#### Task goal
Repeat the records below exactly, beginning at the first line and finishing with the line that contains "Open help for".

Stored data:

++++

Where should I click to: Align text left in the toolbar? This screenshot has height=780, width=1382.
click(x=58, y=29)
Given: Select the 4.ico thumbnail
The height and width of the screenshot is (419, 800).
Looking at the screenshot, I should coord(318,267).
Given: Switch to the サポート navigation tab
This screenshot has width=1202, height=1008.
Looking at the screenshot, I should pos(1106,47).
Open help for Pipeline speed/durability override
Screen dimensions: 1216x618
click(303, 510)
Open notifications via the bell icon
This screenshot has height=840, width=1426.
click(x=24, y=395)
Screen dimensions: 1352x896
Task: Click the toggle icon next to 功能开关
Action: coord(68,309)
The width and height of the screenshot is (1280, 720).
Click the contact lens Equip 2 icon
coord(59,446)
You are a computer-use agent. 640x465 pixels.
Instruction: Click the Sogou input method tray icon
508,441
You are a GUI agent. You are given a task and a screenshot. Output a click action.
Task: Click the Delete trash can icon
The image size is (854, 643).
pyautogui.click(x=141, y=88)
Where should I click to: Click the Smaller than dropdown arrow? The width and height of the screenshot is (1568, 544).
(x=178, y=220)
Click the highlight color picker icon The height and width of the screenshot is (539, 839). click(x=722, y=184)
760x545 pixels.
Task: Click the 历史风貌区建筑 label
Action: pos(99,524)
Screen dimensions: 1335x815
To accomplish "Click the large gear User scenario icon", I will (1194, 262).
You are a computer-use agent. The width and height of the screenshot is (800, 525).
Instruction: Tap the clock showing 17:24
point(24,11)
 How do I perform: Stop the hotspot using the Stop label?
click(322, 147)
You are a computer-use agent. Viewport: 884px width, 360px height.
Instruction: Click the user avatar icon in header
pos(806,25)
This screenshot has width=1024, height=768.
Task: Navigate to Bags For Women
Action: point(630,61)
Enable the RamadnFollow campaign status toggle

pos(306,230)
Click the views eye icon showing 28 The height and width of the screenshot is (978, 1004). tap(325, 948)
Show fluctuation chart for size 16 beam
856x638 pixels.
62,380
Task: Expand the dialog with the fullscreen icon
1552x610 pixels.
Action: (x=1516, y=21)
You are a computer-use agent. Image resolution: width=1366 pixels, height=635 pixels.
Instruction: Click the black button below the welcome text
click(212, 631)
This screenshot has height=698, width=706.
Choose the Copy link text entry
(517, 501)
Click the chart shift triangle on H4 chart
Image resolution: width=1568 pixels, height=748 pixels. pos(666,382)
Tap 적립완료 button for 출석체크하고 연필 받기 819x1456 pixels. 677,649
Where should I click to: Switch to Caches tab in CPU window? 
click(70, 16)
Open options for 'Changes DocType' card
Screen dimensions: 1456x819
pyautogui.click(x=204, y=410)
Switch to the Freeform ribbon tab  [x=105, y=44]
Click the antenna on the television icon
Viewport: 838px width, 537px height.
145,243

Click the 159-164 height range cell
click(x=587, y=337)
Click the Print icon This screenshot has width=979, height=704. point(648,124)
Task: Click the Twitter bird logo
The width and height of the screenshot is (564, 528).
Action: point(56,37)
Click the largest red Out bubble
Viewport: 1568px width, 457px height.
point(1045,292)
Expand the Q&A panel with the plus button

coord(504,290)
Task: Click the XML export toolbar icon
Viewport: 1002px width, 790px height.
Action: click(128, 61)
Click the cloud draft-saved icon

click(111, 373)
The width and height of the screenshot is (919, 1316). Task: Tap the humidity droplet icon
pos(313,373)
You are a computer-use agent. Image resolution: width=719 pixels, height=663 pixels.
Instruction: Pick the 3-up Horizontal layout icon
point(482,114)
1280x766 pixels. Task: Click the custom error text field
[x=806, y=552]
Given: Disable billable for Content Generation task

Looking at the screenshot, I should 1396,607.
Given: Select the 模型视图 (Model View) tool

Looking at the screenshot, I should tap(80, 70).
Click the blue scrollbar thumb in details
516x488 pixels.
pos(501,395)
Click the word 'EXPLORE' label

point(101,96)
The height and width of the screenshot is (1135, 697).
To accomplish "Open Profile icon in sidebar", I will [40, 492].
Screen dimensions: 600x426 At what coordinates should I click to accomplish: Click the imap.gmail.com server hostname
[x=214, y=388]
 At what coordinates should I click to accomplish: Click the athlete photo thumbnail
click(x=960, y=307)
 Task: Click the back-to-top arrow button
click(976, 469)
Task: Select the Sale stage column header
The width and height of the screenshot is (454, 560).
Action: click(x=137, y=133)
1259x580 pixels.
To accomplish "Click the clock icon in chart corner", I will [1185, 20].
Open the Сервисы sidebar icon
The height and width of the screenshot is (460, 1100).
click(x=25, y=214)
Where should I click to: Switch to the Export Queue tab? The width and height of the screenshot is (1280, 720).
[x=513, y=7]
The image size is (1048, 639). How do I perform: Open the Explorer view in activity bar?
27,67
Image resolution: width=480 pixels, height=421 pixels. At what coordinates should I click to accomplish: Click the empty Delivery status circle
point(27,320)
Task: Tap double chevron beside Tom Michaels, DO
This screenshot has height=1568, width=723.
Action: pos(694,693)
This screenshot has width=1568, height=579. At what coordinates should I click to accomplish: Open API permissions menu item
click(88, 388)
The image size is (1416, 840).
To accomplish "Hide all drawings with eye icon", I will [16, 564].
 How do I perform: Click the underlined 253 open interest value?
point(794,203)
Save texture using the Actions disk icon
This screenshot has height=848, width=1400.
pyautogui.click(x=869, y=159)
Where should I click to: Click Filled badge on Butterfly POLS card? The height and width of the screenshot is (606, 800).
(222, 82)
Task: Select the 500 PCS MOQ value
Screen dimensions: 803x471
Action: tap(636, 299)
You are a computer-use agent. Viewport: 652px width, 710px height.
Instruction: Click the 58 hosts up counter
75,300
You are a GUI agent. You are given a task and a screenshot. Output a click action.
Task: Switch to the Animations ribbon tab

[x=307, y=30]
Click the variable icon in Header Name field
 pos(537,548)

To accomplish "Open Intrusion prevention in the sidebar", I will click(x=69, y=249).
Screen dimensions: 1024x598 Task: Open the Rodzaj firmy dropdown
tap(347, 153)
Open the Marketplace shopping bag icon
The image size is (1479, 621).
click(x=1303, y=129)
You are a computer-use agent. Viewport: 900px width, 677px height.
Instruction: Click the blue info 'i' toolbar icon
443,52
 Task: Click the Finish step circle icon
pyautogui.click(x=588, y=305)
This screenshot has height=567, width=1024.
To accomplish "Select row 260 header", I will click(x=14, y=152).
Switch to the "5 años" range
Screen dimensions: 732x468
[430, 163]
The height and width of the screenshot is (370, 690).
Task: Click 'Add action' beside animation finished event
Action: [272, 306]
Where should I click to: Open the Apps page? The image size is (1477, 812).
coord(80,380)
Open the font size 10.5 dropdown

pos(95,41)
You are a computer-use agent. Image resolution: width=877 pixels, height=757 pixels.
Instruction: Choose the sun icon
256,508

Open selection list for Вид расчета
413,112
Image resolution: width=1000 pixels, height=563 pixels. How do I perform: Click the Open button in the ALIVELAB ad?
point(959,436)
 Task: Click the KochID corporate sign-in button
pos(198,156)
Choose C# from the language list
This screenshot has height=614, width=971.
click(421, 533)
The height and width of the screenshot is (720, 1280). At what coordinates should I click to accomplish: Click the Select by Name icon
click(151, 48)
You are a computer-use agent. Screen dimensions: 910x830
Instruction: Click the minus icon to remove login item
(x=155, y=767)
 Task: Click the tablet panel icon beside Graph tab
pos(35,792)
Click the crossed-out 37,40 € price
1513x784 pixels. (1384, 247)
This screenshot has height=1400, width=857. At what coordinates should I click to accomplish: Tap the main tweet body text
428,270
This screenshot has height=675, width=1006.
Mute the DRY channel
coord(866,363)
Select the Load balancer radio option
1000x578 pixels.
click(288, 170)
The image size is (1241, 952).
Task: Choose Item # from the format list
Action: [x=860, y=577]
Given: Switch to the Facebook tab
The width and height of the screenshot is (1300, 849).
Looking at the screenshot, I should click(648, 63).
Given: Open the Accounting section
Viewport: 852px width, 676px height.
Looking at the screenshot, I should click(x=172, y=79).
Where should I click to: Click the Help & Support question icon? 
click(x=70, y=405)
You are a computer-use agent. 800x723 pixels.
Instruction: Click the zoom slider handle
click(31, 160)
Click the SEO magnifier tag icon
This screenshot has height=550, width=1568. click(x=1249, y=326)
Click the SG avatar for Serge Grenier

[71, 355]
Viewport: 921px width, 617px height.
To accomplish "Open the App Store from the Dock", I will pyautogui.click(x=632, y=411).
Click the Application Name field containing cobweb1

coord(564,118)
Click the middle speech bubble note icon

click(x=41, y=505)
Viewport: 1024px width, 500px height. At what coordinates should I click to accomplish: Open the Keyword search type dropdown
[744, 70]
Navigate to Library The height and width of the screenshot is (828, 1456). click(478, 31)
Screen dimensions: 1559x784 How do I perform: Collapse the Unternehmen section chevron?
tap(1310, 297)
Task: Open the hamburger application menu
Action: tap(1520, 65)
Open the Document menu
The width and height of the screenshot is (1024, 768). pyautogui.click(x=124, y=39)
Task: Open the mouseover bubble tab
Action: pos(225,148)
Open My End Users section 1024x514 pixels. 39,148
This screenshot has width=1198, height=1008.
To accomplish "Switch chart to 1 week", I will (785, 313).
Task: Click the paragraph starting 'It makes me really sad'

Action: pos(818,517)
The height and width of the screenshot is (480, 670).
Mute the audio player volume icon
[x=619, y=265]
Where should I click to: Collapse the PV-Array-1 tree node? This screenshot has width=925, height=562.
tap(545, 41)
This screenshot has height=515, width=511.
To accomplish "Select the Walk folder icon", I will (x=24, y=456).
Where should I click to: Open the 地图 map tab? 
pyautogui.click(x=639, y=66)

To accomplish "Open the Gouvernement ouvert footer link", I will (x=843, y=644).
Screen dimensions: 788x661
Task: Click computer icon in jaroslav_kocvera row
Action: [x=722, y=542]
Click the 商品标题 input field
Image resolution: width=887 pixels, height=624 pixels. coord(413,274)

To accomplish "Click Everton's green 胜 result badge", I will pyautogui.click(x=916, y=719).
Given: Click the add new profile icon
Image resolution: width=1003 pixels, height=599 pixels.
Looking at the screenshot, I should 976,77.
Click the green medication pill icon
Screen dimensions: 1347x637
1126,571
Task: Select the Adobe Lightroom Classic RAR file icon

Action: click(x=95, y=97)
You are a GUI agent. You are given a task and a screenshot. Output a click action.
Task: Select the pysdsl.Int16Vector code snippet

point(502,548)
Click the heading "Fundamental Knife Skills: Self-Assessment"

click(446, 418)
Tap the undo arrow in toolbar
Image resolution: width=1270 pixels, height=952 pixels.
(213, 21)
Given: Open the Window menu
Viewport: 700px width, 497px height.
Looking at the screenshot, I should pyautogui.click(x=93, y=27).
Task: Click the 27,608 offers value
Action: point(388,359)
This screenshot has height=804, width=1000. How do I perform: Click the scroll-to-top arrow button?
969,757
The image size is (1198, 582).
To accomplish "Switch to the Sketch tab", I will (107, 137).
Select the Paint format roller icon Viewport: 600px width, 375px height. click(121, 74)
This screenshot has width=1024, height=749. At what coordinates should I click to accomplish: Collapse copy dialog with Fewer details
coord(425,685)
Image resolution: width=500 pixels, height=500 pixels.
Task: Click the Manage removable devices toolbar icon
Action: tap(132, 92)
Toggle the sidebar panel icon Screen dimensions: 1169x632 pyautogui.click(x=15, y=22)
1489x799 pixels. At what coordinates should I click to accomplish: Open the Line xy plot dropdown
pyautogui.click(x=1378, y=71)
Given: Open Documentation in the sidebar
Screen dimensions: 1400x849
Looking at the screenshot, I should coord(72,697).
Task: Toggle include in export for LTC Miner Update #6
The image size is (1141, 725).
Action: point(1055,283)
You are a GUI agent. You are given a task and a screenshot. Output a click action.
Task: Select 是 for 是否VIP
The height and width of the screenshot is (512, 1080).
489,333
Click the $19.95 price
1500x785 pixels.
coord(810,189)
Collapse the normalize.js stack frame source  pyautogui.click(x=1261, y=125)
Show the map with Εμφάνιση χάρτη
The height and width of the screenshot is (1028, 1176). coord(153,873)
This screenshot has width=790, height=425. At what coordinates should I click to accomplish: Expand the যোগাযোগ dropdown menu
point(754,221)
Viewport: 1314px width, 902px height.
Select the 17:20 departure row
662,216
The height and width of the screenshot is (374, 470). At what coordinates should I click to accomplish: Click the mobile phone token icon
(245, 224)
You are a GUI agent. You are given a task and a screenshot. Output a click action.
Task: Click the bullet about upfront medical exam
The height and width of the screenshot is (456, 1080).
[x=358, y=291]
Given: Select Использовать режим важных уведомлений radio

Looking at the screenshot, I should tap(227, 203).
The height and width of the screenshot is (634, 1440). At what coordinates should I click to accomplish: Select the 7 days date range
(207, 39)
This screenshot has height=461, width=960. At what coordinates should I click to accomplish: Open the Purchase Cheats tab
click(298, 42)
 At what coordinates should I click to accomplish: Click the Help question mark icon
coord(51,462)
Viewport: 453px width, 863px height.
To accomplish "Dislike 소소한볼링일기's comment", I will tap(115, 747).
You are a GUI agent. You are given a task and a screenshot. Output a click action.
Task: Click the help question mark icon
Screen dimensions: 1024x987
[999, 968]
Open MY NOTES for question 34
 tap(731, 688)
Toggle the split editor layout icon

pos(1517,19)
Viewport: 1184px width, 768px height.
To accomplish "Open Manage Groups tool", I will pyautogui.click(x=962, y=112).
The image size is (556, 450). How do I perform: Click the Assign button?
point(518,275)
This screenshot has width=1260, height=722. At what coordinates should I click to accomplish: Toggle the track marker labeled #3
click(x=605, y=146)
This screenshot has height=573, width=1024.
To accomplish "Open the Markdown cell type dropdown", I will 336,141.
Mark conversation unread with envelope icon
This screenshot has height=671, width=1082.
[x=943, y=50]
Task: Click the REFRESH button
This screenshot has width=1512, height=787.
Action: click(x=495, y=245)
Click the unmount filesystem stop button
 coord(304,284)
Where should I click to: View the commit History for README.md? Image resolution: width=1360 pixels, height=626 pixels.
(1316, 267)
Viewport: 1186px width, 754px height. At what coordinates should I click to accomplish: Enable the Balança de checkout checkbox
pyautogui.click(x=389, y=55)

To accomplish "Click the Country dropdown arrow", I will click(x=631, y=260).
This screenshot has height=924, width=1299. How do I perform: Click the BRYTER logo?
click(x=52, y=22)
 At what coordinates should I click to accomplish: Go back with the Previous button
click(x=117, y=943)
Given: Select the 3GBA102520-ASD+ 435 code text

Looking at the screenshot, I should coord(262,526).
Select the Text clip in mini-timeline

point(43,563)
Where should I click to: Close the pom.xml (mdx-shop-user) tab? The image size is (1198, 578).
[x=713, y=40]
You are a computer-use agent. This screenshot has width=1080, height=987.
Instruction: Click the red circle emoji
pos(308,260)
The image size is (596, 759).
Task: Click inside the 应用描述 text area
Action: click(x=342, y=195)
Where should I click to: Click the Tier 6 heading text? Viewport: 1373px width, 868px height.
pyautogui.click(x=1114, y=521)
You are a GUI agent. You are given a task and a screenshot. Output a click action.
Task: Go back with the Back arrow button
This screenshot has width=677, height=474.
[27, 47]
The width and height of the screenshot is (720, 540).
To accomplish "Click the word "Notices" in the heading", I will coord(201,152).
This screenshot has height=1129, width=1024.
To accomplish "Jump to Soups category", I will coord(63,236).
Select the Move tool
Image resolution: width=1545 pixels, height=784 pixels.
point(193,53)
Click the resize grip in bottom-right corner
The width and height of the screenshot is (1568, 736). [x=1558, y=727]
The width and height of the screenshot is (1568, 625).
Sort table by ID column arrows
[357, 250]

++++

#### Solution to the problem
Where should I click to: Align text left in the toolbar? This screenshot has height=780, width=1382.
click(x=58, y=29)
Given: Select the 4.ico thumbnail
The height and width of the screenshot is (419, 800).
Looking at the screenshot, I should coord(318,267).
Given: Switch to the サポート navigation tab
This screenshot has width=1202, height=1008.
Looking at the screenshot, I should pos(1106,47).
Open help for Pipeline speed/durability override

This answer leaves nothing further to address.